**GIVEN TASK:** Reproduce all of the material below exactly as it stands, without changing a single character.

· · · ·

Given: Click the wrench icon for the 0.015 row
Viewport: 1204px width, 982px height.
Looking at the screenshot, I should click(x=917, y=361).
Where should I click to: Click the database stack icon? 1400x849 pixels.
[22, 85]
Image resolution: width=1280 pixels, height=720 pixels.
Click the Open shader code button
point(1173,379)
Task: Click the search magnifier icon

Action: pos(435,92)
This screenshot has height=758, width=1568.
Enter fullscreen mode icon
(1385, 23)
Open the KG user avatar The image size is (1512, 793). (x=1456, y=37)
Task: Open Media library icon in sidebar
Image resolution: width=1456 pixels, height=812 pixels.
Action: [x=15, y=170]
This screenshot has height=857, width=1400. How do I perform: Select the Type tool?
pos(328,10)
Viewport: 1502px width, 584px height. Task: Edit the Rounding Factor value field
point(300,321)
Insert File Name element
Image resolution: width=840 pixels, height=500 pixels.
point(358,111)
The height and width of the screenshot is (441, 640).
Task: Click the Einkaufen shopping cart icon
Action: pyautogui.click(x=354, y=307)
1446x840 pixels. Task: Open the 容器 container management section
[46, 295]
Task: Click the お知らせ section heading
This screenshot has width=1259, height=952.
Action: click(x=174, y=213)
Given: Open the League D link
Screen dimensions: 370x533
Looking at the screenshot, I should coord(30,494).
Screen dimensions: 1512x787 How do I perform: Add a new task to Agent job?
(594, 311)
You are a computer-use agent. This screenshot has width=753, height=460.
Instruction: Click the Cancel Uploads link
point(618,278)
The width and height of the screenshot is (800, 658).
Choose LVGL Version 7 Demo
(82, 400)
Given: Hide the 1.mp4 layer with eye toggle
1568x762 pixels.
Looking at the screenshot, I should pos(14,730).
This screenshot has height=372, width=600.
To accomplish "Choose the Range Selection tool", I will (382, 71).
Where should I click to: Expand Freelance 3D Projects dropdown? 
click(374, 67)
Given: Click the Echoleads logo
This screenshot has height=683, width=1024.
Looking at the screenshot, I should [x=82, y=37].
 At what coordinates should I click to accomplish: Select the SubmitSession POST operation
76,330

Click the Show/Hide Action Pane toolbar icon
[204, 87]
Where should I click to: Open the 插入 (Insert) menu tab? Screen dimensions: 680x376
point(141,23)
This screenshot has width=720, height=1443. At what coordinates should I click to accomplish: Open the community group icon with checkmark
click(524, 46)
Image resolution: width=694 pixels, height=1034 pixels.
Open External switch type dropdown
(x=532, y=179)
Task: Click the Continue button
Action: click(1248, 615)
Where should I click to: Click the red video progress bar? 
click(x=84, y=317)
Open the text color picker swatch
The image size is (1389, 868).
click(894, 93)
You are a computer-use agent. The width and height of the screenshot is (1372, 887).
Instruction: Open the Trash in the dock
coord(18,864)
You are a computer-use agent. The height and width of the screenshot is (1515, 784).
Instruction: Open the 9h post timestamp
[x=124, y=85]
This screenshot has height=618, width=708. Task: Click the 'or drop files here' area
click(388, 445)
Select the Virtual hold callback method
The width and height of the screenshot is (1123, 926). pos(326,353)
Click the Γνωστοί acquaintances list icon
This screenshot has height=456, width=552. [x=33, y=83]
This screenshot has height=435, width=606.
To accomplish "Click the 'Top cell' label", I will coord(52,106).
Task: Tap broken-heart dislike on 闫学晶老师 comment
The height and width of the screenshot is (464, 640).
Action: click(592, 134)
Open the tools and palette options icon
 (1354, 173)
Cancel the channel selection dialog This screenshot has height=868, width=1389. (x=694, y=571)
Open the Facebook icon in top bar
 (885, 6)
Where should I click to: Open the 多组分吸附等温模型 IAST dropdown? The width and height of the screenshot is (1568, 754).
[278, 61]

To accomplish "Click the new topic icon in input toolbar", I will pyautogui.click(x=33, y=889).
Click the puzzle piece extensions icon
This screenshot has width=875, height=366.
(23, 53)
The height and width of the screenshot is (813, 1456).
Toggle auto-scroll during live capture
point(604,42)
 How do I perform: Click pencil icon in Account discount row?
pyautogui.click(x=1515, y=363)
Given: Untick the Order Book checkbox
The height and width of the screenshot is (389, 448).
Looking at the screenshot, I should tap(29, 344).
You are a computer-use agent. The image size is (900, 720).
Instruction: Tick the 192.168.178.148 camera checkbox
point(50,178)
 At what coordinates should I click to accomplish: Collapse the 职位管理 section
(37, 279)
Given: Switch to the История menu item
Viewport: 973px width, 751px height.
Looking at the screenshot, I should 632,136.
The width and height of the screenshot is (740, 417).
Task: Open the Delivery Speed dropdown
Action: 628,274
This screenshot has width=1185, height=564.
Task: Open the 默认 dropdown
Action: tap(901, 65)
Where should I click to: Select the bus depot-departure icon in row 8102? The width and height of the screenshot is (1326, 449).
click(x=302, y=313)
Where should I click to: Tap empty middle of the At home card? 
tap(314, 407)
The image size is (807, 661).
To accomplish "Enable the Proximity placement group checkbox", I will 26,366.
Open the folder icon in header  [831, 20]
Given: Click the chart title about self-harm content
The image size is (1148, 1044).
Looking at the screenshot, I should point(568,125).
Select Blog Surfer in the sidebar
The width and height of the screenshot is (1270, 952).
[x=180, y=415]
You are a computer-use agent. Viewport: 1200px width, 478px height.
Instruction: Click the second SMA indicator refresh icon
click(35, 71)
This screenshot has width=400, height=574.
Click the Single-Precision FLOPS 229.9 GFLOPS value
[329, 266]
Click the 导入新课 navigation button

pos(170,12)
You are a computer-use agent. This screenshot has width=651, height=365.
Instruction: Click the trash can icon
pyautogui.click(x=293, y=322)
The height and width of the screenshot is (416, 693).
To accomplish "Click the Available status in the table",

· · · ·

**RESULT OF THE TASK:**
Given: Click the wrench icon for the 0.015 row
Viewport: 1204px width, 982px height.
Looking at the screenshot, I should click(x=917, y=361).
Where should I click to: Click the database stack icon? 1400x849 pixels.
[22, 85]
Image resolution: width=1280 pixels, height=720 pixels.
Click the Open shader code button
point(1173,379)
Task: Click the search magnifier icon

Action: pos(435,92)
This screenshot has height=758, width=1568.
Enter fullscreen mode icon
(1385, 23)
Open the KG user avatar The image size is (1512, 793). (x=1456, y=37)
Task: Open Media library icon in sidebar
Image resolution: width=1456 pixels, height=812 pixels.
Action: [x=15, y=170]
This screenshot has height=857, width=1400. How do I perform: Select the Type tool?
pos(328,10)
Viewport: 1502px width, 584px height. Task: Edit the Rounding Factor value field
point(300,321)
Insert File Name element
Image resolution: width=840 pixels, height=500 pixels.
point(358,111)
The height and width of the screenshot is (441, 640).
Task: Click the Einkaufen shopping cart icon
Action: pyautogui.click(x=354, y=307)
1446x840 pixels. Task: Open the 容器 container management section
[46, 295]
Task: Click the お知らせ section heading
This screenshot has width=1259, height=952.
Action: click(x=174, y=213)
Given: Open the League D link
Screen dimensions: 370x533
Looking at the screenshot, I should coord(30,494).
Screen dimensions: 1512x787 How do I perform: Add a new task to Agent job?
(594, 311)
You are a computer-use agent. This screenshot has width=753, height=460.
Instruction: Click the Cancel Uploads link
point(618,278)
The width and height of the screenshot is (800, 658).
Choose LVGL Version 7 Demo
(82, 400)
Given: Hide the 1.mp4 layer with eye toggle
1568x762 pixels.
Looking at the screenshot, I should pos(14,730).
This screenshot has height=372, width=600.
To accomplish "Choose the Range Selection tool", I will (382, 71).
Where should I click to: Expand Freelance 3D Projects dropdown? 
click(374, 67)
Given: Click the Echoleads logo
This screenshot has height=683, width=1024.
Looking at the screenshot, I should [x=82, y=37].
 At what coordinates should I click to accomplish: Select the SubmitSession POST operation
76,330

Click the Show/Hide Action Pane toolbar icon
[204, 87]
Where should I click to: Open the 插入 (Insert) menu tab? Screen dimensions: 680x376
point(141,23)
This screenshot has width=720, height=1443. At what coordinates should I click to accomplish: Open the community group icon with checkmark
click(524, 46)
Image resolution: width=694 pixels, height=1034 pixels.
Open External switch type dropdown
(x=532, y=179)
Task: Click the Continue button
Action: click(1248, 615)
Where should I click to: Click the red video progress bar? 
click(x=84, y=317)
Open the text color picker swatch
The image size is (1389, 868).
click(894, 93)
You are a computer-use agent. The width and height of the screenshot is (1372, 887).
Instruction: Open the Trash in the dock
coord(18,864)
You are a computer-use agent. The height and width of the screenshot is (1515, 784).
Instruction: Open the 9h post timestamp
[x=124, y=85]
This screenshot has height=618, width=708. Task: Click the 'or drop files here' area
click(388, 445)
Select the Virtual hold callback method
The width and height of the screenshot is (1123, 926). pos(326,353)
Click the Γνωστοί acquaintances list icon
This screenshot has height=456, width=552. [x=33, y=83]
This screenshot has height=435, width=606.
To accomplish "Click the 'Top cell' label", I will coord(52,106).
Task: Tap broken-heart dislike on 闫学晶老师 comment
The height and width of the screenshot is (464, 640).
Action: click(592, 134)
Open the tools and palette options icon
 (1354, 173)
Cancel the channel selection dialog This screenshot has height=868, width=1389. (x=694, y=571)
Open the Facebook icon in top bar
 (885, 6)
Where should I click to: Open the 多组分吸附等温模型 IAST dropdown? The width and height of the screenshot is (1568, 754).
[278, 61]

To accomplish "Click the new topic icon in input toolbar", I will pyautogui.click(x=33, y=889).
Click the puzzle piece extensions icon
This screenshot has width=875, height=366.
(23, 53)
The height and width of the screenshot is (813, 1456).
Toggle auto-scroll during live capture
point(604,42)
 How do I perform: Click pencil icon in Account discount row?
pyautogui.click(x=1515, y=363)
Given: Untick the Order Book checkbox
The height and width of the screenshot is (389, 448).
Looking at the screenshot, I should tap(29, 344).
You are a computer-use agent. The image size is (900, 720).
Instruction: Tick the 192.168.178.148 camera checkbox
point(50,178)
 At what coordinates should I click to accomplish: Collapse the 职位管理 section
(37, 279)
Given: Switch to the История menu item
Viewport: 973px width, 751px height.
Looking at the screenshot, I should 632,136.
The width and height of the screenshot is (740, 417).
Task: Open the Delivery Speed dropdown
Action: 628,274
This screenshot has width=1185, height=564.
Task: Open the 默认 dropdown
Action: tap(901, 65)
Where should I click to: Select the bus depot-departure icon in row 8102? The width and height of the screenshot is (1326, 449).
click(x=302, y=313)
Where should I click to: Tap empty middle of the At home card? 
tap(314, 407)
The image size is (807, 661).
To accomplish "Enable the Proximity placement group checkbox", I will 26,366.
Open the folder icon in header  [831, 20]
Given: Click the chart title about self-harm content
The image size is (1148, 1044).
Looking at the screenshot, I should point(568,125).
Select Blog Surfer in the sidebar
The width and height of the screenshot is (1270, 952).
[x=180, y=415]
You are a computer-use agent. Viewport: 1200px width, 478px height.
Instruction: Click the second SMA indicator refresh icon
click(35, 71)
This screenshot has width=400, height=574.
Click the Single-Precision FLOPS 229.9 GFLOPS value
[329, 266]
Click the 导入新课 navigation button

pos(170,12)
You are a computer-use agent. This screenshot has width=651, height=365.
Instruction: Click the trash can icon
pyautogui.click(x=293, y=322)
The height and width of the screenshot is (416, 693).
To accomplish "Click the Available status in the table",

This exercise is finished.